Records for the task: Begin
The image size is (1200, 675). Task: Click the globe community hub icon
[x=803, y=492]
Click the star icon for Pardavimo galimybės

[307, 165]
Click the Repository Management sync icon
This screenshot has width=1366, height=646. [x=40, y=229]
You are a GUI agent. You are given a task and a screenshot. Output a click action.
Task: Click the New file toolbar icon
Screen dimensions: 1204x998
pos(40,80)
Records for the task: End
Records for the task: Begin
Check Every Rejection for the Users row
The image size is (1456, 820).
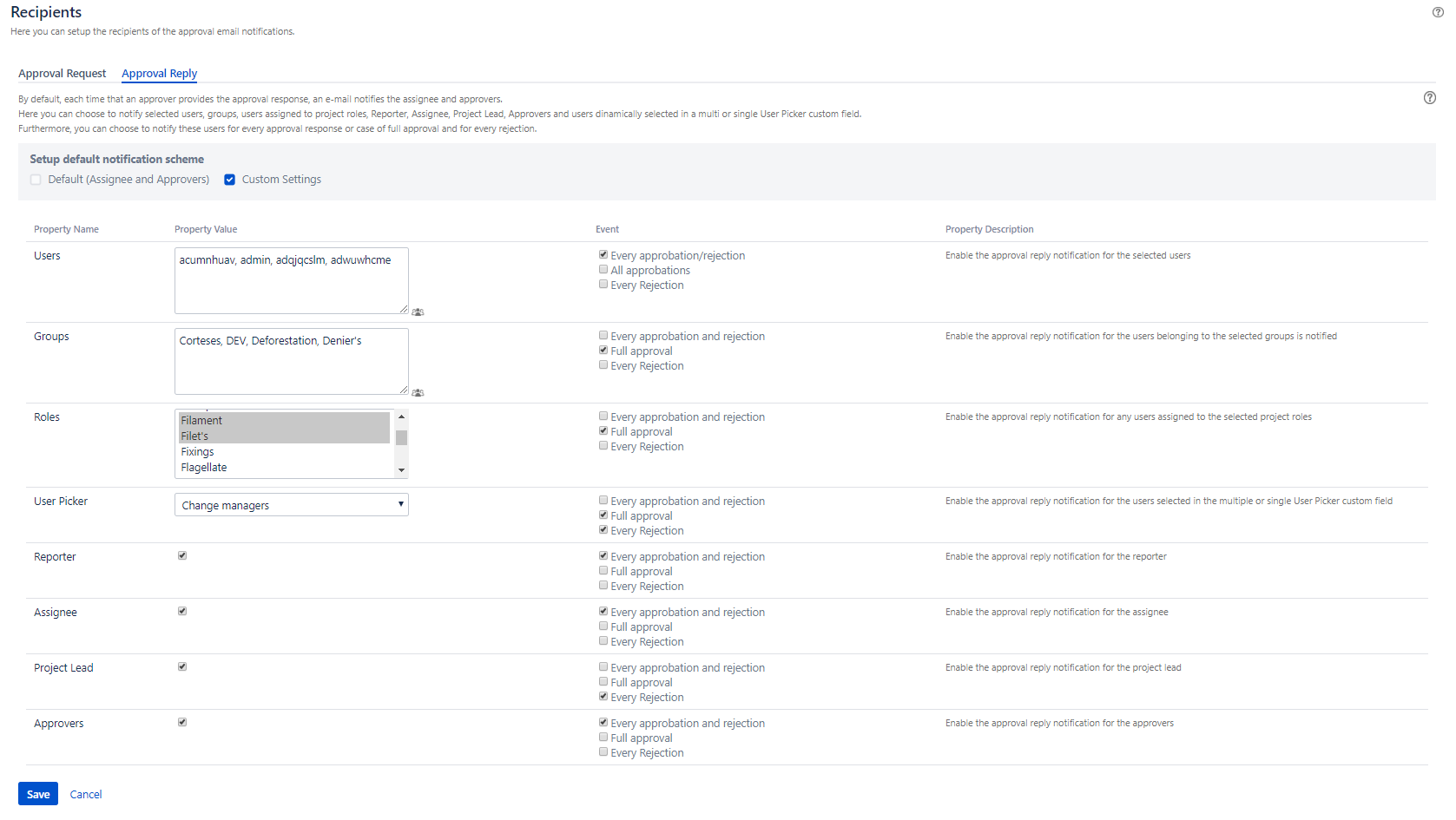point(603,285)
Records for the task: End
• Work order
Copy the lines above exactly, beginning at the line that has "The image size is (1200, 675)." and stopping after the line that has "Task: Click the New file toolbar icon", and omit the rest.

• Exercise answer
The image size is (1200, 675). Task: Click the globe community hub icon
[x=803, y=492]
Click the star icon for Pardavimo galimybės

[307, 165]
Click the Repository Management sync icon
This screenshot has width=1366, height=646. [x=40, y=229]
You are a GUI agent. You are given a task and a screenshot. Output a click action.
Task: Click the New file toolbar icon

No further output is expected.